- PROBLEM STATEMENT
From the essay on offense below, return word for word the stretch that begins at the words "Negative comments or" and stops after "discrimination as well.".

- DOCUMENT SEGMENT
§ §

The United States use to be known as the “Land of the free and the home of the brave.” Today, we rarely if ever hear that phrase, but there’s hardly a day that goes by that we don’t hear and read stories of those who are offended. It seems like everyone is offended, put off, upset, feeling wounded, or irritated by what someone else has said or done. The offensive words and actions of others span the gamut of human relationships.

Negative comments or actions towards others are offensive. I read an article this past week about the “7 isms” of discrimination. The “7 isms,” identified by the author, are sexism, racism, ageism, ableism, heterosexism, classism, and faith as an “ism.” Put in more understandable terms these “isms” describe the rights of women, ethnic minorities, the aged, those with disabilities, those who are other than heterosexual, the economically disadvantaged, and the religious. The author seemed to believe that if we could just eradicate all of the “7 isms” that we would experience peace and utopia would arrive at last. I believe, that if we wanted to, we could improve the list, add to the list, those who have been left out, but face discrimination as well.

The most glaring omission that came to my mind, because of current events taking place in the Middle East, was “nationalism.” I’m sure you’ve probably seen reports during the past few weeks of demonstrations taking place all over the world against the nation of Israel and the Jews. In Paris they marched, torched businesses, and chanted, “Death to the Jews” and “Gas the Jews!” Protests and chants of anti-Semitism took place in Germany as well. Dieter Graumann, president of the Central Council of Jews in Germany said, “Never in our lives did we believe it possible that anti-Semitism of the most primitive kind would be heard on the streets of Germany.” Protests filled with anti-Semitic chants have been taking place all over the world, including right here in America.

I could go on and on detailing and describing the offensive ways of humanity. The endless ways that we defame, degrade, and devalue one another. The ways we treat and mistreat one another is horrible, but there is something even more offensive to us. We want control, absolute control, of our lives. We don’t want anyone, even God Himself, telling us how we should live or challenging our definition of “truth.” You know our definition of truth don’t you? Our definition of truth is whatever we believe about what we want to believe in relation to how we want to live our lives. For someone to come along and say something different, to challenge our definition of truth, and to say, with unequivocal certainty, that we are wrong…that is the most offensive betrayal of all in the eyes of humanity. This is what stirred the anger and animosity towards Jesus in His day and it is still stirring to this day. Let’s take a look at our Scripture found in John 6:51-59 and see what we can learn.

51 I am the living bread that came down from heaven. Whoever eats this bread will live forever. This bread is my flesh, which I will give for the life of the world.” 52 Then the Jews began to argue sharply among themselves, “How can this man give us his flesh to eat?” 53 Jesus said to them, “Very truly I tell you, unless you eat the flesh of the Son of Man and drink his blood, you have no life in you. 54 Whoever eats my flesh and drinks my blood has eternal life, and I will raise them up at the last day. 55 For my flesh is real food and my blood is real drink. 56 Whoever eats my flesh and drinks my blood remains in me, and I in them. 57 Just as the living Father sent me and I live because of the Father, so the one who feeds on me will live because of me. 58 This is the bread that came down from heaven. Your ancestors ate manna and died, but whoever feeds on this bread will live forever.” 59 He said this while teaching in the synagogue in Capernaum. (John 6:51-59 NIV)

§ §

- SUPPLIED MATERIAL

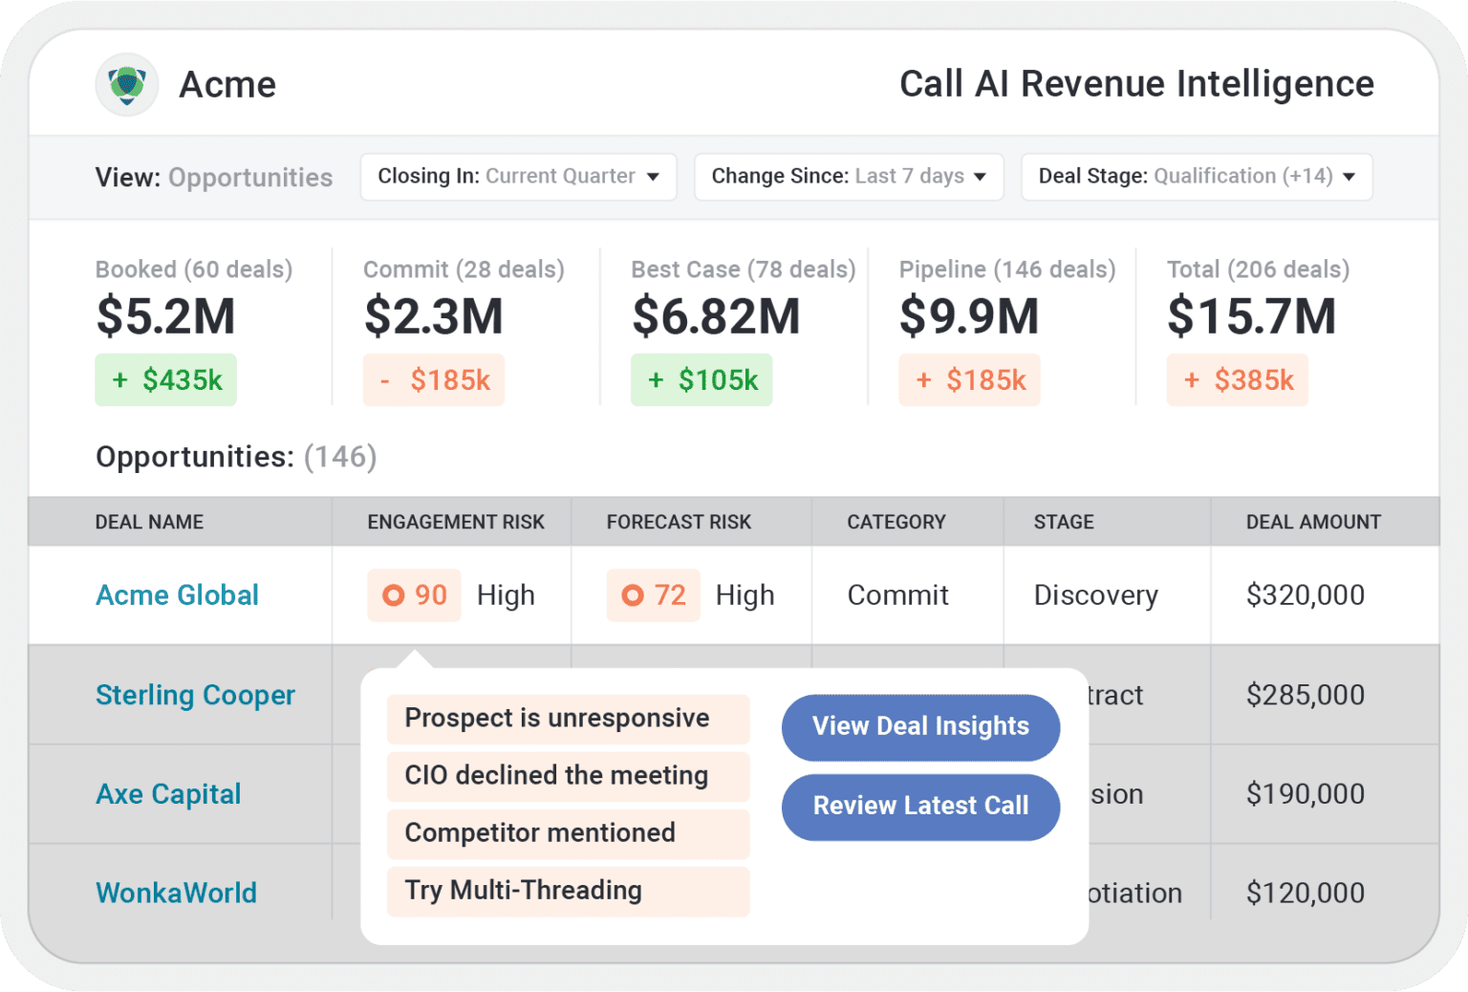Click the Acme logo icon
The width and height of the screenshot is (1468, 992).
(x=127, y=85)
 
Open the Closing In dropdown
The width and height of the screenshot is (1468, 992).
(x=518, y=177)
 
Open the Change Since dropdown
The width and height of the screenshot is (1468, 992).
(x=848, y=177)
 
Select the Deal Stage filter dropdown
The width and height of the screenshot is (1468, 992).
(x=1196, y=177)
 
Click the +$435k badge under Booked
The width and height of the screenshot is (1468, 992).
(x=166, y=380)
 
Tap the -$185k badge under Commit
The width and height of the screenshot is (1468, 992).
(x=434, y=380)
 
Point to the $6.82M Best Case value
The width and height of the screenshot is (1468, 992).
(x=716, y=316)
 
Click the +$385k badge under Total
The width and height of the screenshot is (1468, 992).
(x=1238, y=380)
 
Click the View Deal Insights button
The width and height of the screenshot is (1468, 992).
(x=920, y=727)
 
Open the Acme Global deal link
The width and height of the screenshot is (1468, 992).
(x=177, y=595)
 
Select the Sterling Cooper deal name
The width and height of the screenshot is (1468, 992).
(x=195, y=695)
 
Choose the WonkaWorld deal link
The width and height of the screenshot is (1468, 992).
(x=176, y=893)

§ §

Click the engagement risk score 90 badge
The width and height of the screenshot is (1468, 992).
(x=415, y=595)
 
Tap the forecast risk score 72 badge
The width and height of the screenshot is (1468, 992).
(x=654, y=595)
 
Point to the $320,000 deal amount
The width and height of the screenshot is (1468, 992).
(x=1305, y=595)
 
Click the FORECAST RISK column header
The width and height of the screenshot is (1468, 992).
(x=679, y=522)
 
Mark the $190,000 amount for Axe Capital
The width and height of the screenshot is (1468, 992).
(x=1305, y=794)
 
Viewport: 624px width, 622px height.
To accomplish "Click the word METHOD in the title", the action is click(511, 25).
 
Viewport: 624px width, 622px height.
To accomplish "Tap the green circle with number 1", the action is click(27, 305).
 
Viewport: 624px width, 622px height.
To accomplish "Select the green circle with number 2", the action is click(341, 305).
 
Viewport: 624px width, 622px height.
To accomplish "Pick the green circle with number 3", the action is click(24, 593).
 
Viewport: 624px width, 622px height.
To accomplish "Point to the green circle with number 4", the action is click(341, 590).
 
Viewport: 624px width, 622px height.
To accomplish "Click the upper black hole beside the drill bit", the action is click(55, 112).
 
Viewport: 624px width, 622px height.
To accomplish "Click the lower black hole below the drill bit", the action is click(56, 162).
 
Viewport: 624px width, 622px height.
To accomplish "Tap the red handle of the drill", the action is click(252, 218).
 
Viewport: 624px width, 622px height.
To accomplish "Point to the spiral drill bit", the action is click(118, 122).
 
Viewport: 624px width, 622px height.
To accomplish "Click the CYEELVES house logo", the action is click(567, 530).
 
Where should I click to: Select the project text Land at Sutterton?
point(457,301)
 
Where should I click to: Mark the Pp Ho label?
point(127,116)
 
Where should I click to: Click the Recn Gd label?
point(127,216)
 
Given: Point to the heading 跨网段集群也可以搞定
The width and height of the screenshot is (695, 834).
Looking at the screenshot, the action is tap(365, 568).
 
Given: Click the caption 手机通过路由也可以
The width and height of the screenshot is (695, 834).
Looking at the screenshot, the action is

§ §

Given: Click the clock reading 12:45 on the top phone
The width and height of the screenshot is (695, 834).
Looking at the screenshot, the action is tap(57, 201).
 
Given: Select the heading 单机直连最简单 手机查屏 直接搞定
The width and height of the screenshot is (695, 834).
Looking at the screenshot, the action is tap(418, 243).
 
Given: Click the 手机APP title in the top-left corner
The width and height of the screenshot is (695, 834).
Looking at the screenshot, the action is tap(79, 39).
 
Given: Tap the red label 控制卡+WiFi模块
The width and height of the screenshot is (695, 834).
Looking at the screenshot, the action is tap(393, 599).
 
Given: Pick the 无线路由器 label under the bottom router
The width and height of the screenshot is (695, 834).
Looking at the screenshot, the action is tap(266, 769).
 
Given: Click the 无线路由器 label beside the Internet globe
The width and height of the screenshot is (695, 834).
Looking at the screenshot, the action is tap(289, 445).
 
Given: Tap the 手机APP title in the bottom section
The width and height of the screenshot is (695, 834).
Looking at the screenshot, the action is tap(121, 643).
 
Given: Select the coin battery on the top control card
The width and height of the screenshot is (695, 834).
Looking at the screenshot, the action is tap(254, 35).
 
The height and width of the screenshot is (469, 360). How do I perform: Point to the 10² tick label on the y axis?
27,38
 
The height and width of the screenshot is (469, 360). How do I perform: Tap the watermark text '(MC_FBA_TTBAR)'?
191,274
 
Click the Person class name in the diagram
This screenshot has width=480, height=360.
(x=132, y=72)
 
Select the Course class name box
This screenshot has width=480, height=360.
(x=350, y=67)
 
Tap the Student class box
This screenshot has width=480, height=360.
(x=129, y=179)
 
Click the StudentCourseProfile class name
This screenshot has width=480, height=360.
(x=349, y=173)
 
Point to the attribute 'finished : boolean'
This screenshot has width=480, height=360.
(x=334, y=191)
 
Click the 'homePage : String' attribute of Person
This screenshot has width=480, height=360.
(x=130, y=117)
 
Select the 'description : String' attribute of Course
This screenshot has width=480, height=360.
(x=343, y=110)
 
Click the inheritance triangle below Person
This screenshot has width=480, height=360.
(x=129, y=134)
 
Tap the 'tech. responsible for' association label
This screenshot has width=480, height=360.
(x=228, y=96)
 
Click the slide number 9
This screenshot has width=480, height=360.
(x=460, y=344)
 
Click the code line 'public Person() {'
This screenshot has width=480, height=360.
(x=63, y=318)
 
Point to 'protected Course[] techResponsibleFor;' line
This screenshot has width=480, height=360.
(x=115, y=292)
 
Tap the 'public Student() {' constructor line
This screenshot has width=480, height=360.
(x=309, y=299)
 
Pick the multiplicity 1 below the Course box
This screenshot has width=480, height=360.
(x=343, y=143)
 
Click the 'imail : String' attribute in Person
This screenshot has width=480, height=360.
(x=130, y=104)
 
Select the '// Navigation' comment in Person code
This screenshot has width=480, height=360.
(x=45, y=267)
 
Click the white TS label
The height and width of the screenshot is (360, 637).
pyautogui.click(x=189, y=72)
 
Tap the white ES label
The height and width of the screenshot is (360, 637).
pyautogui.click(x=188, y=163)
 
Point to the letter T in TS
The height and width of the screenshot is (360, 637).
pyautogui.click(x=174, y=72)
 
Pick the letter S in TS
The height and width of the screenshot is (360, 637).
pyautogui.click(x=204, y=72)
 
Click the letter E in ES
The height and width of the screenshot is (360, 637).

§ §

- ANSWER FOR THE TASK
Negative comments or actions towards others are offensive. I read an article this past week about the “7 isms” of discrimination. The “7 isms,” identified by the author, are sexism, racism, ageism, ableism, heterosexism, classism, and faith as an “ism.” Put in more understandable terms these “isms” describe the rights of women, ethnic minorities, the aged, those with disabilities, those who are other than heterosexual, the economically disadvantaged, and the religious. The author seemed to believe that if we could just eradicate all of the “7 isms” that we would experience peace and utopia would arrive at last. I believe, that if we wanted to, we could improve the list, add to the list, those who have been left out, but face discrimination as well.